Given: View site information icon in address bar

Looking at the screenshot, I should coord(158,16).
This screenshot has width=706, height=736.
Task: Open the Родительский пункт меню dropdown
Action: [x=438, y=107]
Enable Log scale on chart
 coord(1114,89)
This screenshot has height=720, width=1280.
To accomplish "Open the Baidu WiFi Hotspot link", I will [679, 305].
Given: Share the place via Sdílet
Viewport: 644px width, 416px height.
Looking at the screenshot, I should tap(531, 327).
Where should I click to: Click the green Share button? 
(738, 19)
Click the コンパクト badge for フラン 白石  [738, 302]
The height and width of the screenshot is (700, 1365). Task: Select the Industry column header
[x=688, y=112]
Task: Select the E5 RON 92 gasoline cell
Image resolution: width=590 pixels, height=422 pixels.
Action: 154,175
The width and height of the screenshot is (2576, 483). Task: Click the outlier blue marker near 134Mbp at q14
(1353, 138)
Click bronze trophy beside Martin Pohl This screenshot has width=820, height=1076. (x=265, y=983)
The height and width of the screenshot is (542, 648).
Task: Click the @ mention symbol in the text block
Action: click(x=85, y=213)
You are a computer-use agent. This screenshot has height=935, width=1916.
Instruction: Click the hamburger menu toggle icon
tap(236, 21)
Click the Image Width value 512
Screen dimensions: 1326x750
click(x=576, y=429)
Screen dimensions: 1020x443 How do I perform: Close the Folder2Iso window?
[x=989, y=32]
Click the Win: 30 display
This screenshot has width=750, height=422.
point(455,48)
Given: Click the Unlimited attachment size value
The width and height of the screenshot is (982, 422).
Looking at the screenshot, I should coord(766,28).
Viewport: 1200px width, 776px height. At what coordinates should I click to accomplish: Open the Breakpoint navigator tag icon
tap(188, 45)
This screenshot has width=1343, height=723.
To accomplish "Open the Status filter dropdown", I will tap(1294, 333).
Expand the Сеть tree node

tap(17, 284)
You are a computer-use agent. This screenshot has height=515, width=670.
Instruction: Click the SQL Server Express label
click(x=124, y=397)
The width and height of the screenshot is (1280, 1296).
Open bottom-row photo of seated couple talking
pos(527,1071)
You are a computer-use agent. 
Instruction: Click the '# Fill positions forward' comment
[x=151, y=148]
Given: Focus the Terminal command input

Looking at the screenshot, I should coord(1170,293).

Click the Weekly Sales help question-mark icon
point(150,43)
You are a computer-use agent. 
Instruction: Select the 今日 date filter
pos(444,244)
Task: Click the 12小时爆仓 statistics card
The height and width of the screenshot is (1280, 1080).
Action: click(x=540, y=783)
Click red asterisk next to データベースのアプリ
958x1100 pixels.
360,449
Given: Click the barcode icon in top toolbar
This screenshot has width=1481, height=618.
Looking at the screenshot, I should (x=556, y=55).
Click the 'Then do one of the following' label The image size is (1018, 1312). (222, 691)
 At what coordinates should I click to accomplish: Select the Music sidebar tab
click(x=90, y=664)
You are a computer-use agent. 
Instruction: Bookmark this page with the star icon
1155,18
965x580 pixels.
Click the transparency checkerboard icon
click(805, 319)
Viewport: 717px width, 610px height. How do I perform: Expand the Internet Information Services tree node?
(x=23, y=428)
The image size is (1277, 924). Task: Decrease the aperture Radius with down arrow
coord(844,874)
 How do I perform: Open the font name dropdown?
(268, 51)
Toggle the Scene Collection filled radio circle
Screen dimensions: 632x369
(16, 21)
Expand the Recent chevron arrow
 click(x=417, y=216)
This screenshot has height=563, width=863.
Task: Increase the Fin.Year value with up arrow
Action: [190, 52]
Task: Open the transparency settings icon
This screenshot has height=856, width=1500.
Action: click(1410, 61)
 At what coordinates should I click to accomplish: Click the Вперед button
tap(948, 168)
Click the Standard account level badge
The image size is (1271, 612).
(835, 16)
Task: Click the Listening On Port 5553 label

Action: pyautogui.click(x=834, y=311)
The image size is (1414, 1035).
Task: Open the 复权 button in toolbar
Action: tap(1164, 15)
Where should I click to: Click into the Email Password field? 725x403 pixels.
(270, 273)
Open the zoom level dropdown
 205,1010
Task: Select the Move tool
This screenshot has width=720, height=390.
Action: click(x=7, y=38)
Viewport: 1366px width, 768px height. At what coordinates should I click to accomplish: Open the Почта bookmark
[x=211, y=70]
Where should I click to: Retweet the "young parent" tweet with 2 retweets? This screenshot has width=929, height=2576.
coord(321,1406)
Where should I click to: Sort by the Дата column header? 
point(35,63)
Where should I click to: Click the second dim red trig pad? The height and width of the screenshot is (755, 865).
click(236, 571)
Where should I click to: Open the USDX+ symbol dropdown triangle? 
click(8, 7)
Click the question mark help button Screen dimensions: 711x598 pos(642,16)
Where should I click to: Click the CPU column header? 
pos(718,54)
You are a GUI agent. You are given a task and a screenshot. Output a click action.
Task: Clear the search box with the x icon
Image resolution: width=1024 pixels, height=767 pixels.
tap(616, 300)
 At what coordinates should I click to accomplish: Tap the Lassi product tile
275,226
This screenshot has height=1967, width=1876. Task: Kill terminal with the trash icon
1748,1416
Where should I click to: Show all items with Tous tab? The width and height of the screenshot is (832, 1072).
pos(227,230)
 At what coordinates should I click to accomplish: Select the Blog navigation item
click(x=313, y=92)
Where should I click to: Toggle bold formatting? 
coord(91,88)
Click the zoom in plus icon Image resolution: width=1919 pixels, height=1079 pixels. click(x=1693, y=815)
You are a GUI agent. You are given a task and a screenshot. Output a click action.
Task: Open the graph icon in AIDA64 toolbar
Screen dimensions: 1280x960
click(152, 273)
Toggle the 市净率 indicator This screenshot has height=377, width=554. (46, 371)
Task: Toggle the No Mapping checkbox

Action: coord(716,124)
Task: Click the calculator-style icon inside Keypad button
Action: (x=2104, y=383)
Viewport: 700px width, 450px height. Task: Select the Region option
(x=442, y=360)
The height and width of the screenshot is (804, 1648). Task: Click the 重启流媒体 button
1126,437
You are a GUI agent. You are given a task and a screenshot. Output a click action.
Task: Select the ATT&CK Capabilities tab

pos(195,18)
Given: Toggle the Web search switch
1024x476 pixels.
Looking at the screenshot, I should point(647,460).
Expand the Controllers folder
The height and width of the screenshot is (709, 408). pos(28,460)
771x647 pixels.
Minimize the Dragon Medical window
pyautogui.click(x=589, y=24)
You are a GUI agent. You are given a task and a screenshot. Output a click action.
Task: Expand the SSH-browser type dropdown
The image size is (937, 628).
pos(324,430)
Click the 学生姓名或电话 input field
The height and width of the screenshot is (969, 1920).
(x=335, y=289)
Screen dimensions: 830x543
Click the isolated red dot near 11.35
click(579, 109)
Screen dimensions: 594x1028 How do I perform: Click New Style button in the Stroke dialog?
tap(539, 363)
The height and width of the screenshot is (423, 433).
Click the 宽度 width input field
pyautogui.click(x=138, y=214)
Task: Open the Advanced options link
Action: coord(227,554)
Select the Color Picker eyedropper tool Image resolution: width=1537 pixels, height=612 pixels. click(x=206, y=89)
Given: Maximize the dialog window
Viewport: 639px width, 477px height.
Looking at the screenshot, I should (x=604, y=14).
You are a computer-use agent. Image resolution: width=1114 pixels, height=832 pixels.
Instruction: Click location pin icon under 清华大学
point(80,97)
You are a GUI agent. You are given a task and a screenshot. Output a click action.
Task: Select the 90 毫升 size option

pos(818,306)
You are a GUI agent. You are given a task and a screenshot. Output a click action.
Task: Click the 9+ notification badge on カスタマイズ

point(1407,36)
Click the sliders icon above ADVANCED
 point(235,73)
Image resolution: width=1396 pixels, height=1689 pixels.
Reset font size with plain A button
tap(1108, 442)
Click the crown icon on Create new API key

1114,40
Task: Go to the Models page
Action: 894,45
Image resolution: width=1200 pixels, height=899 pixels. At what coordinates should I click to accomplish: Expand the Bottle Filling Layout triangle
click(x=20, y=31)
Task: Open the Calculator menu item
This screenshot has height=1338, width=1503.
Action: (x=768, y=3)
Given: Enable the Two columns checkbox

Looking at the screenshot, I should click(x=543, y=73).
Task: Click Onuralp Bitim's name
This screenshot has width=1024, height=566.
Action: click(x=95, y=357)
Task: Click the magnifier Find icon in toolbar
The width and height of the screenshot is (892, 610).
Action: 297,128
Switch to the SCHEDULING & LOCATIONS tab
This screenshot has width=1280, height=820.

▬▬▬▬▬▬▬▬▬▬

▸ **Task details**
Retype exactly the lines above, from the one with "Expand the Controllers folder" through the one with "Task: Expand the SSH-browser type dropdown", inclusive.

▸ **Response for this exercise**
Expand the Controllers folder
The height and width of the screenshot is (709, 408). pos(28,460)
771x647 pixels.
Minimize the Dragon Medical window
pyautogui.click(x=589, y=24)
You are a GUI agent. You are given a task and a screenshot. Output a click action.
Task: Expand the SSH-browser type dropdown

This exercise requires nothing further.